O fim do Airbnb nos condomínios? Reforma do Código Civil acende alerta
*Por Cristiano Dias Mello
O uso de imóveis para aluguel por curta temporada, popularizado por plataformas como Airbnb, pode estar com os dias contados nos condomínios residenciais brasileiros — ou, pelo menos, prestes a enfrentar novas e importantes limitações.
Isso porque tramita no Congresso Nacional uma proposta de reforma do Código Civil que pretende alterar significativamente essa realidade. Pelo texto em discussão, a locação por curta duração dependerá de autorização expressa da convenção condominial ou de aprovação em assembleia.
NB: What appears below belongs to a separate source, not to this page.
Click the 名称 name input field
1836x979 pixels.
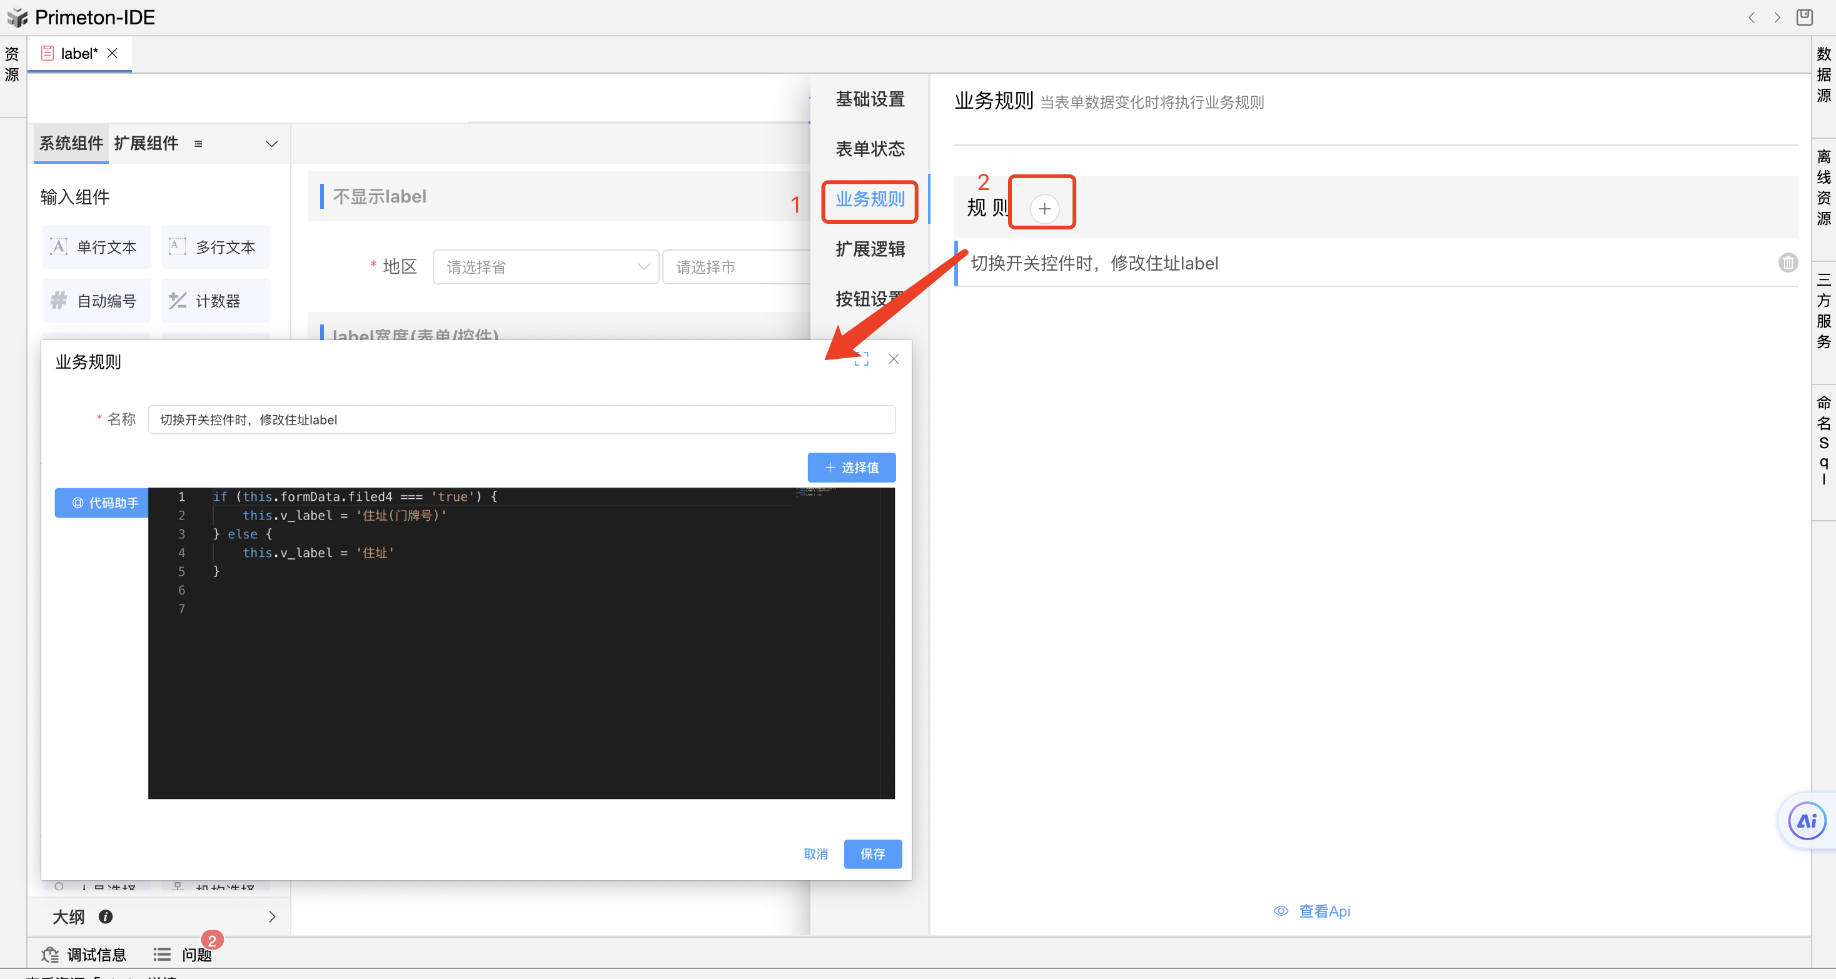tap(521, 420)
Na prática, a mudança é profunda.
Atualmente, em muitos casos, prevalece o entendimento de que, na ausência de proibição expressa, o proprietário pode utilizar seu imóvel para locações de curta temporada. Com a possível alteração legislativa, essa lógica será invertida: o silêncio da convenção passará a significar proibição.
O tema, contudo, está longe de ser simples.
De um lado, há o direito de propriedade, que assegura ao titular do imóvel a possibilidade de explorar economicamente o seu bem. De outro, surgem preocupações legítimas dos moradores, especialmente quanto à segurança, à rotatividade de pessoas estranhas e à descaracterização do ambiente estritamente residencial.
A proposta, portanto, não apenas regulamenta uma prática moderna, mas também reforça o papel da coletividade condominial na definição dos limites de uso das unidades.
Se aprovada, caberá aos condomínios decidir — de forma democrática — se desejam permitir ou restringir esse tipo de locação, exigindo maior participação dos condôminos e uma atuação ainda mais estratégica dos síndicos.
Mais do que uma simples mudança legal, o que se desenha é uma redefinição do equilíbrio entre o direito individual e o interesse coletivo dentro dos condomínios.
E, ao que tudo indica, essa discussão está apenas começando.